Zoos and aquariums are a long-standing stakeholder in conservation, whose education and expertise connects the public to field conservation. These facilities and the field conservation organizations they work with rely on each other to support each other’s work. By telling each other’s story they can increase their impact, gain credibility with their audience, and create sustainable change.
Brian Badger, Cheetah Conservation Fund’s Director of Conservation and Outreach, will share his experience from the field and working at zoos to demonstrate the interdependence of zoos and field conservation projects. Zoo employees have the opportunity to engage with people from all walks of life and encourage them to use their skills, knowledge, and passion for conservation efforts.
Participants will engage in roundtable discussions and share ideas on how to increase their impact on field projects, diversify their storytelling and create credibility for zoos as conservation organizations.
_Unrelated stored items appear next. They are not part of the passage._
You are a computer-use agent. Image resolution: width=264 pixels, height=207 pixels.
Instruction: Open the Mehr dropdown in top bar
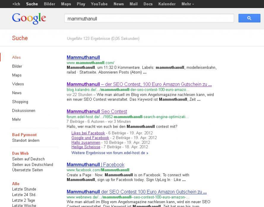click(x=187, y=4)
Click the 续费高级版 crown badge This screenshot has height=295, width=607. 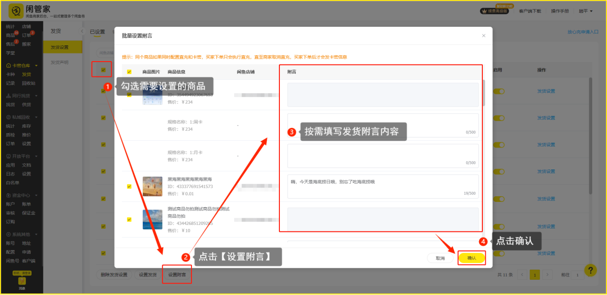[x=497, y=11]
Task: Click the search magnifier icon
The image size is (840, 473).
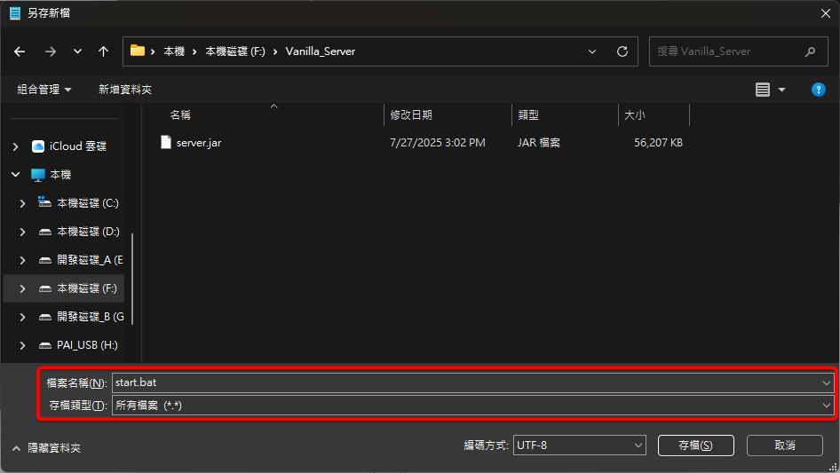Action: [810, 51]
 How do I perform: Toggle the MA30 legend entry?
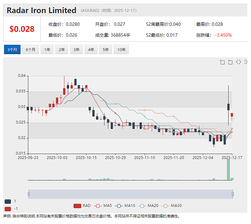pyautogui.click(x=171, y=206)
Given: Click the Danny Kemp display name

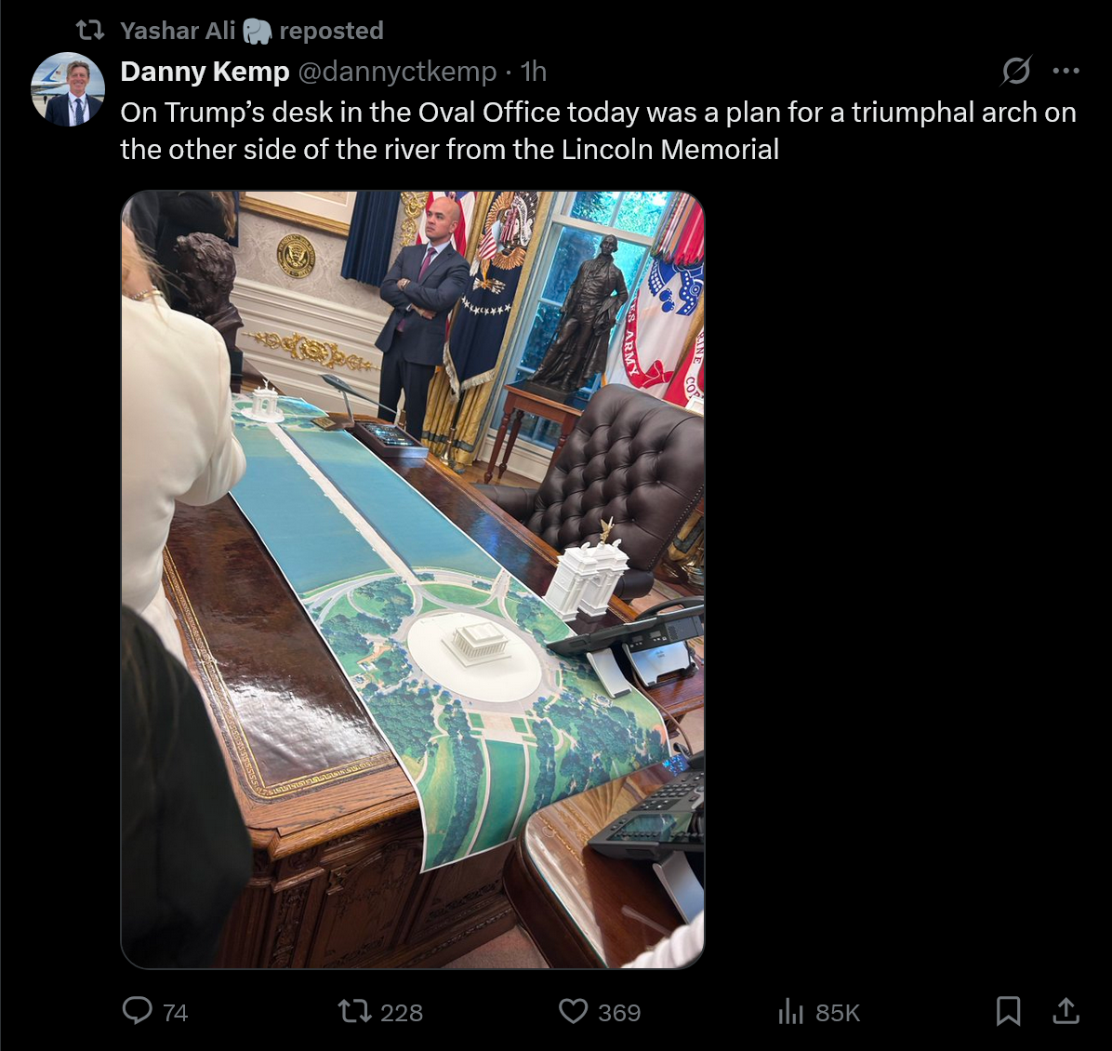Looking at the screenshot, I should pyautogui.click(x=205, y=71).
Additionally, participants will develop a blueprint to increase their zoo’s level of participation in conservation.
The Workshop can be open to all levels including beginners, advanced. docents, educators and volunteers.
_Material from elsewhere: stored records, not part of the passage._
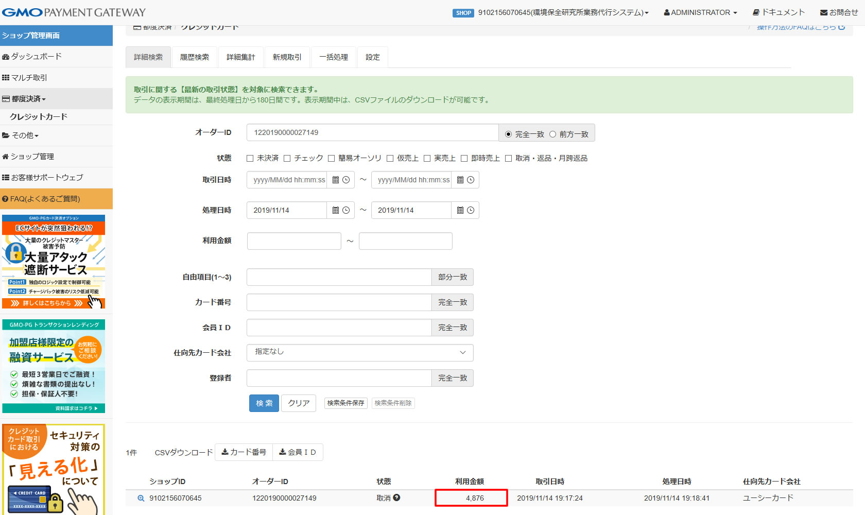Screen dimensions: 865x515
Task: Open 大量アタック遮断サービス banner
Action: [x=54, y=262]
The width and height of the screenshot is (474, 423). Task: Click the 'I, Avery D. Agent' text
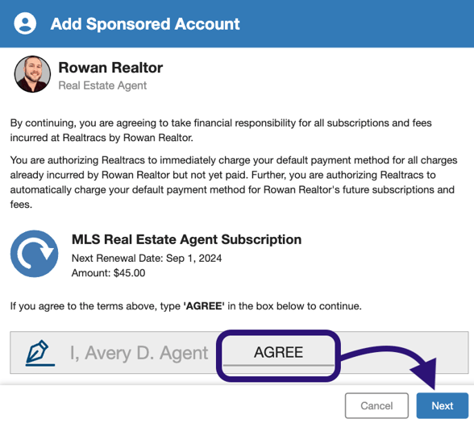[x=139, y=353]
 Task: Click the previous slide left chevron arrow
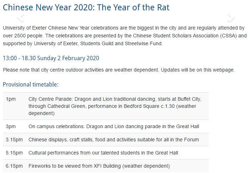21,17
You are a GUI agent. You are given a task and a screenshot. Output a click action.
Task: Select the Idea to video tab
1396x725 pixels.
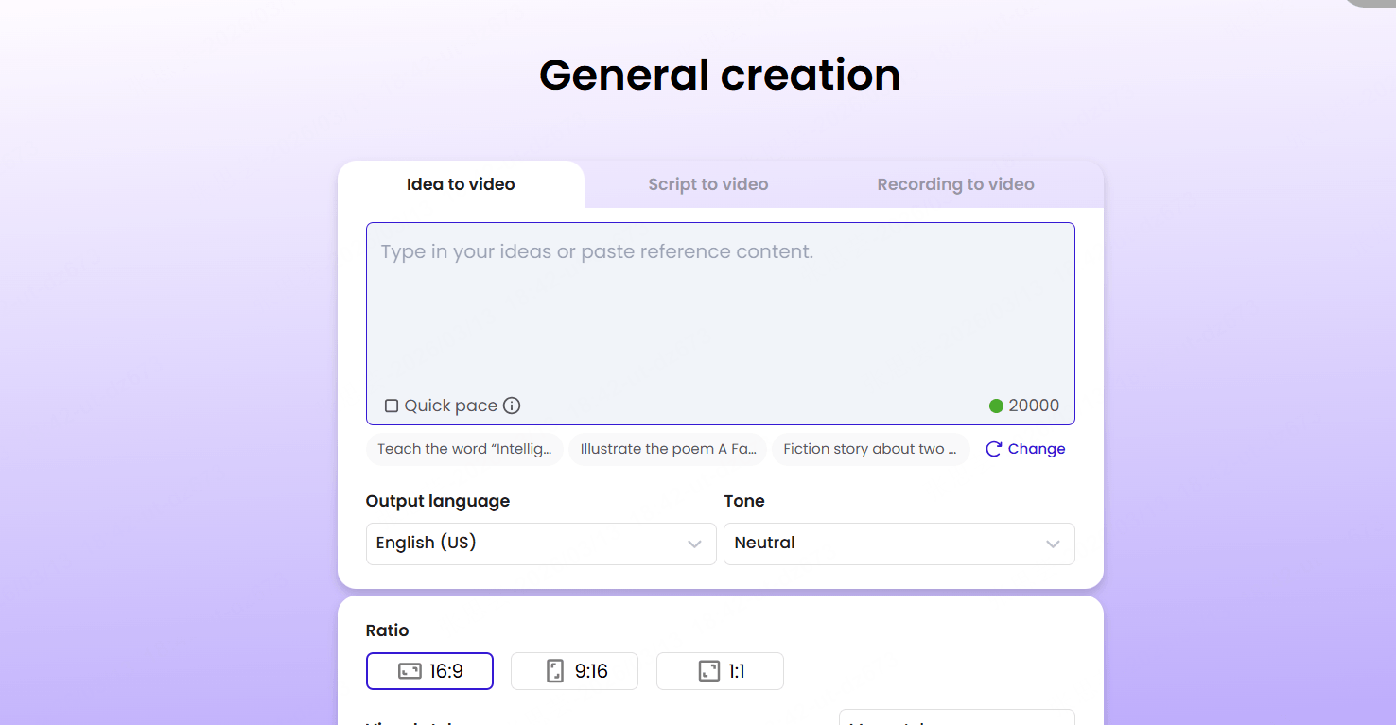[461, 183]
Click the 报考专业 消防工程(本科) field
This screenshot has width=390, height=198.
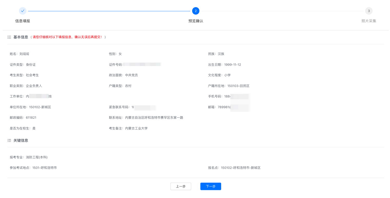point(37,157)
Inspiring Conservation Actions Through Natural Behaviors
Meghan Price, Megan Wright, Thea Itchells, Amanda Ista, and Diana Cartier, AAZK Behavioral Husbandry Committee
Monday August 19th, 1:30-3:30pm
As keepers, we understand the importance of creating connections between our animals and guests. These connections empower our guests to actively conserve wildlife and wild places. This may seem like a huge challenge to tackle, but a little help from the animals in our care paired with inspirational messaging in a demonstration or animal encounter, can make all the difference.
Our animals have a job to do, getting people to fall in love with them by making a connection. But keepers have the job of creating opportunities for those connections to take hold. Keepers can use an animal’s natural behaviors to tell a conservation story that will inspire guests to take action once they leave a facility. This workshop will provide tools and instructions on how to train and incorporate those natural behaviors into animal demonstrations, keeper talks and guest encounters. We will also discuss how to take your visitor interactions to the next level and become the best story tellers for our animals.
Join the Race for Conservation – Become a Species Champion
Amanda Ista, Milwaukee County Zoo; Shannon Irmscher, Mesker Park Zoo Botanic Garden; John Andrews, AZA Population Management Center at Lincoln Park Zoo, Sarah Duncan, Mesker Park Zoo and Botanic Garden.
Monday August 19th, 4-6pm
Keepers are an integral piece of the puzzle that makes cooperative population management programs successful. Whether it be supervising introductions, raising young, sharing husbandry expertise or training for reproductive procedures, keepers play a direct role in ensuring that the goal of sustainable populations is achieved. Many keepers are also involved with population management extending beyond their own facility. Keepers filling roles of Species Survival Plan (SSP) Coordinators, Studbook Keepers or other advisory roles can participate in management and conservation that can affect the whole species (in zoos and in the wild).
In this workshop, we will explore ways keepers can become more involved in population management programs from helping a specific Taxon Advisory Group (TAG) to managing your own SSPs. Keepers who are currently Program Managers will guide attendees through what it takes to be a successful program manager, how to get involved with animal programs on various levels and demonstrate some great conservation actions happening in the community from the efforts of SSP Coordinators.